Hmox1 Deficiency Sensitizes Mice to Peroxynitrite Formation and Diabetic Glomerular Microvascular Injuries.

Abstract

Objective Indirect evidence suggests a role for heme oxygenase-1 (HO-1) in limiting diabetic vasculopathy. The goal of this study was to assess the role of HO-1 in the development of microvascular lesions within glomeruli during diabetes mellitus using a mouse model with specific alteration of the Hmox1 gene. Approach and Results The effects of Hmox1 haploinsufficiency were studied as a means of assessing the intrinsic contribution of HO-1 in the development of renal microvascular lesions during diabetes. Renal function and histology were analyzed 10 weeks after diabetes induction with streptozotocin.

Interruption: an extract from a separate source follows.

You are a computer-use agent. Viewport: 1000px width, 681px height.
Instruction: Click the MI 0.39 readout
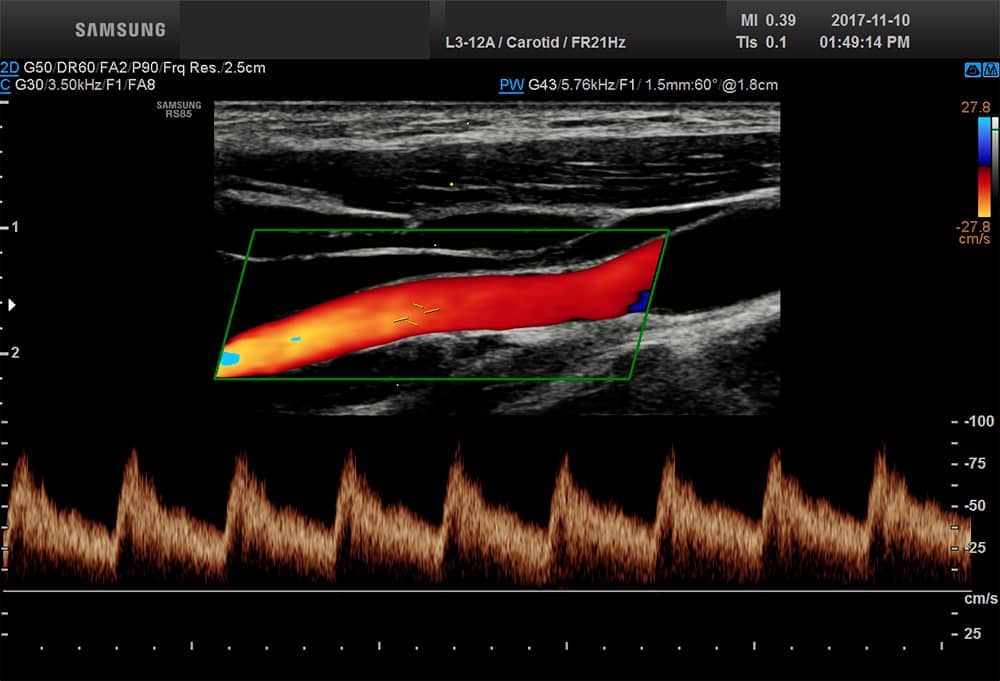tap(762, 20)
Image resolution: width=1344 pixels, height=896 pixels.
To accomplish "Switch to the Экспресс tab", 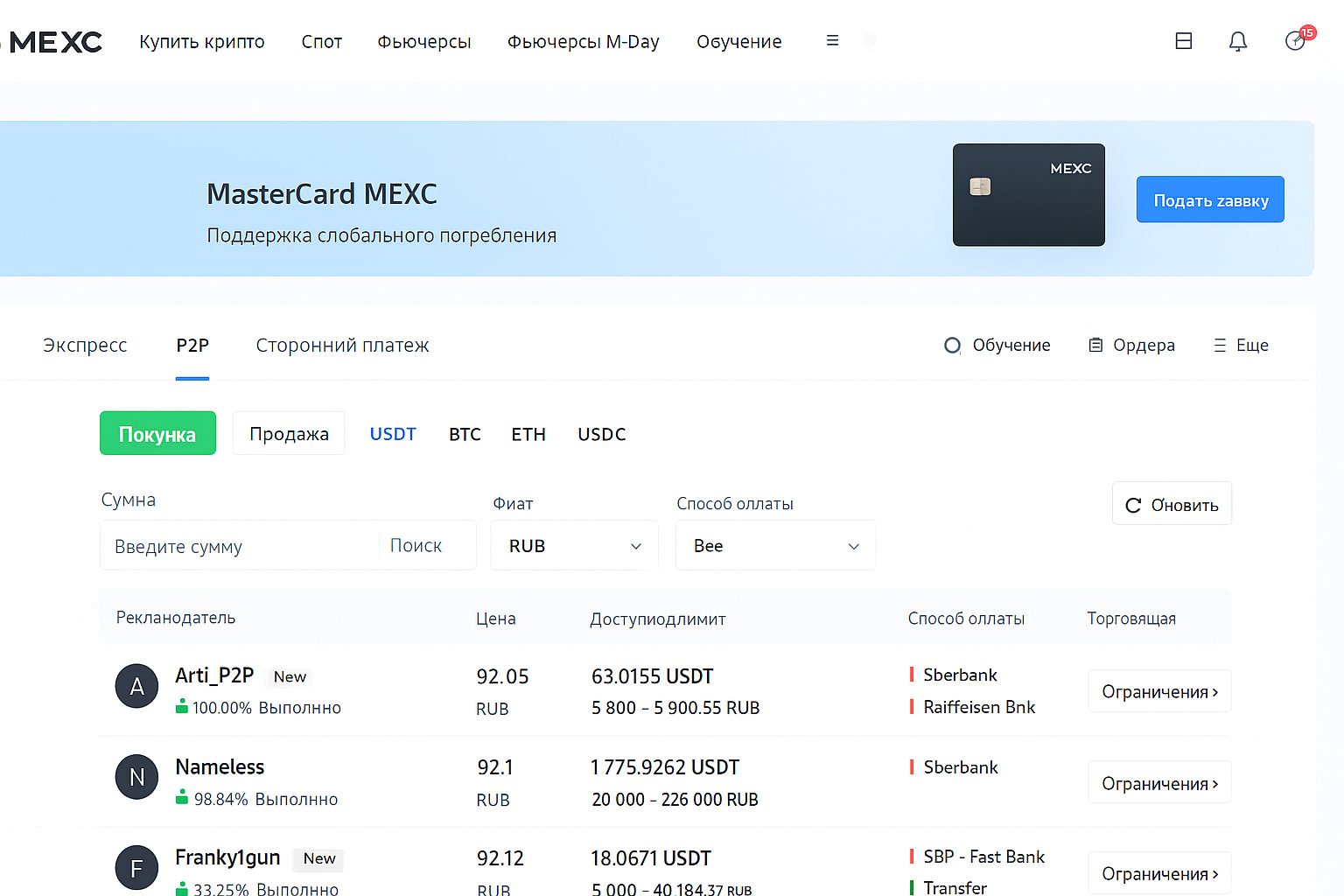I will pyautogui.click(x=85, y=346).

Diabetic Hmox1+/− mice showed higher levels of albuminuria and blood urea compared to their wild-type diabetic littermates. More severe glomerular microvascular lesions were also observed in the diabetic Hmox1+/− mice. This was associated with a renal increase in the expression of the oxidative stress marker, nitrotyrosine. Conclusions Genetic Hmox1 partial deficiency is sufficient to sensitize mice to the development of diabetic glomerular microvascular lesions. HO-1 exerts antioxidant effects in the kidney during diabetes mellitus. These have protective effects on the development of glomerular endothelial injury.